TASK DIRECTIONS | From the start of the entries through the line that contains "tap(860, 272)", replace "Southampton" with "Liverpool" and leave everything else unchanged. Give back only those lines, and leave the pictures out.

Source records:

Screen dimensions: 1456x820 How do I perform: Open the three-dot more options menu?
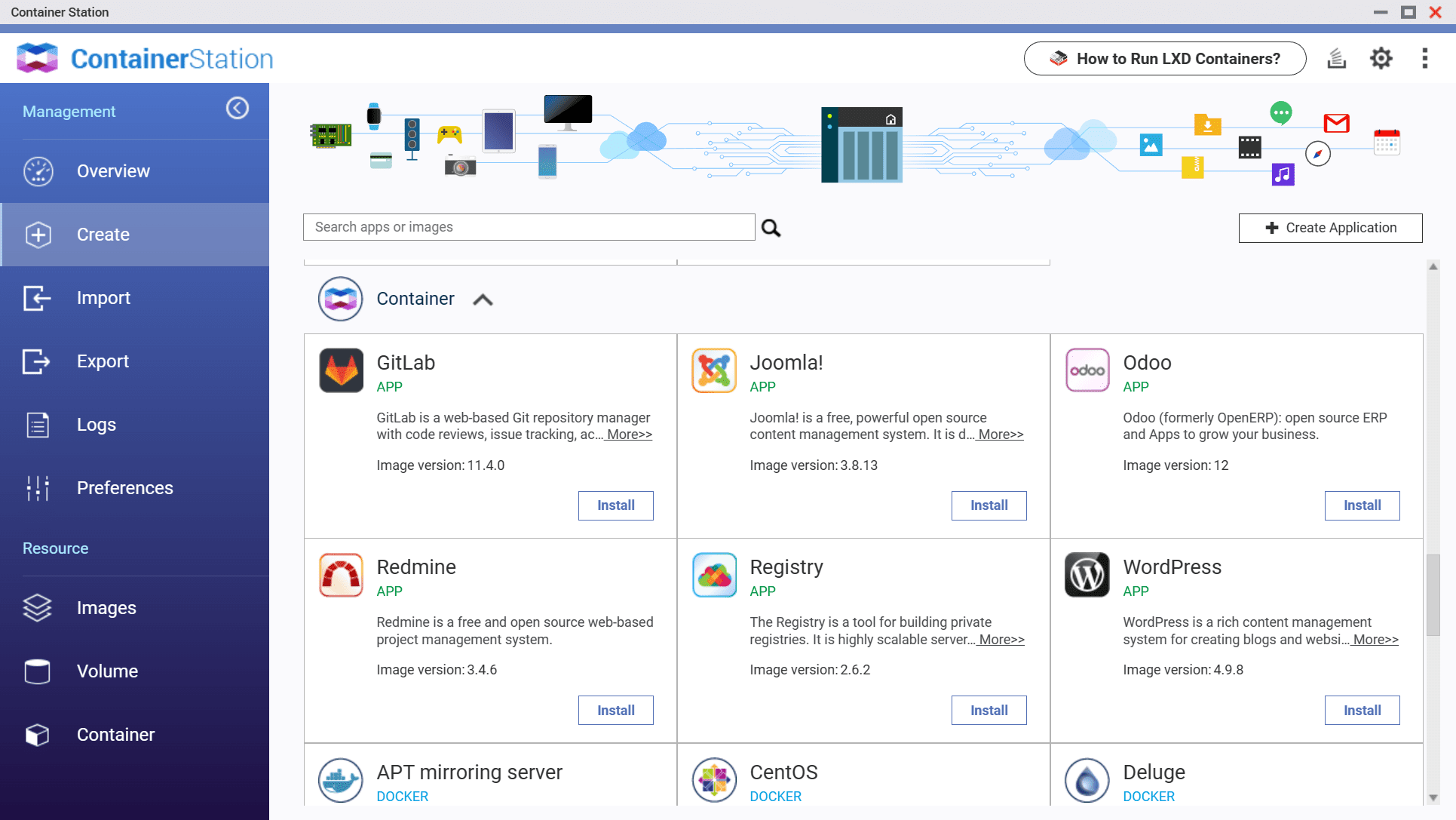[1424, 59]
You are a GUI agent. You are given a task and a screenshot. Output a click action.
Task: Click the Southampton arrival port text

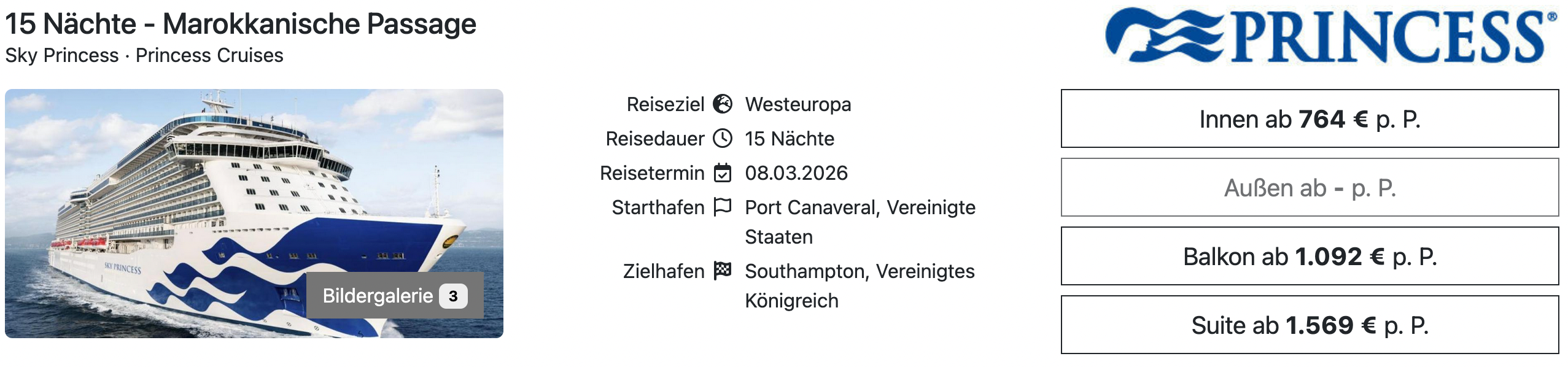tap(860, 272)
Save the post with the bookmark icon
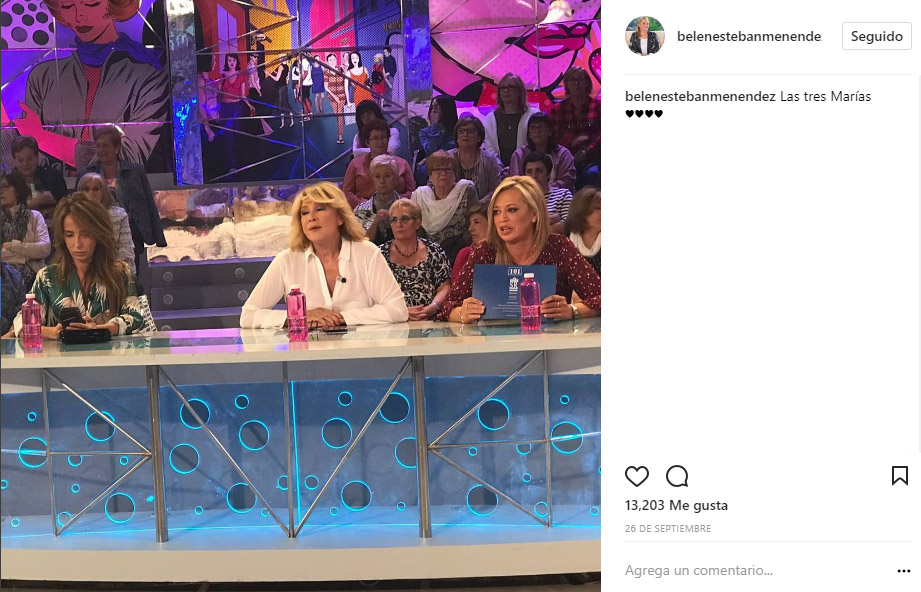This screenshot has width=921, height=592. (899, 476)
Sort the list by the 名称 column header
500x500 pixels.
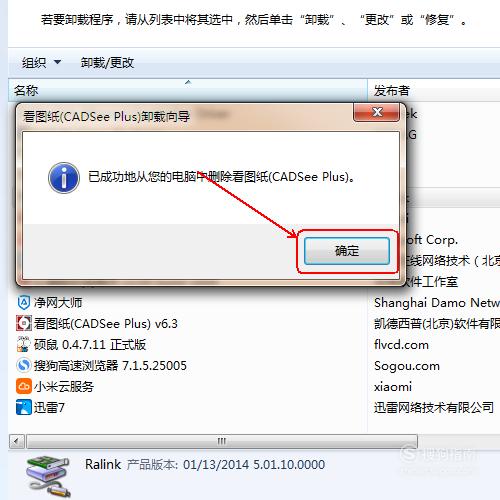click(x=188, y=90)
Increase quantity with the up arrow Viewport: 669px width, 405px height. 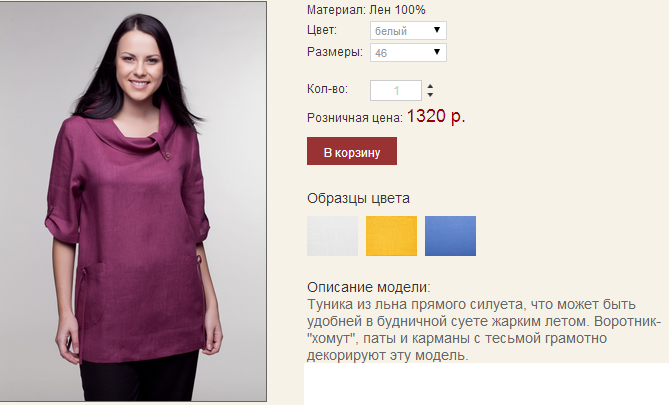pos(430,87)
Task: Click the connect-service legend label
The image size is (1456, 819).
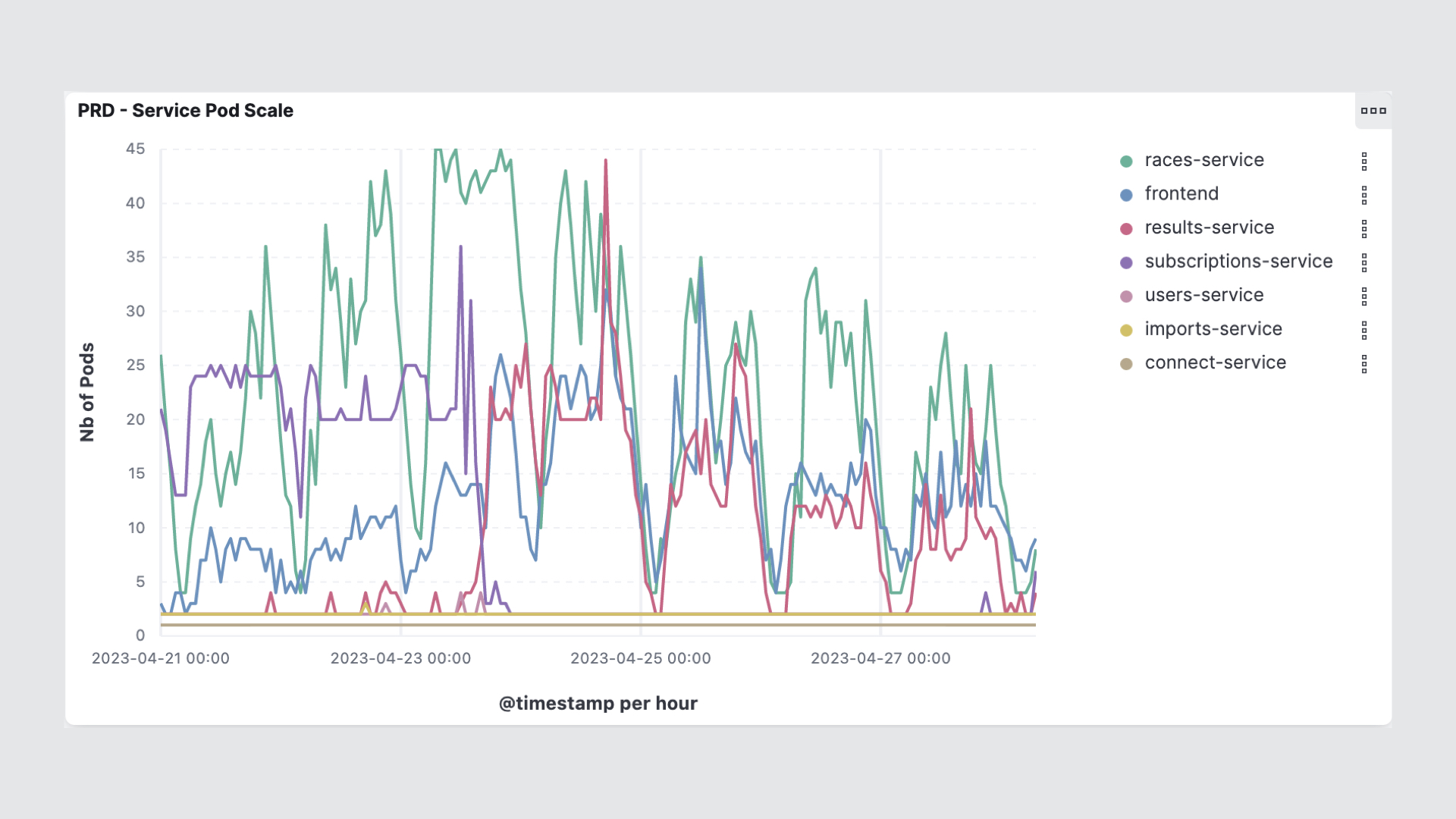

ANSWER IN FULL |
Screen dimensions: 1456x820 How do I perform: Open the three-dot more options menu?
[1424, 59]
You are a GUI agent. You are given a task and a screenshot. Output a click action.
Task: Click the Liverpool arrival port text

tap(860, 272)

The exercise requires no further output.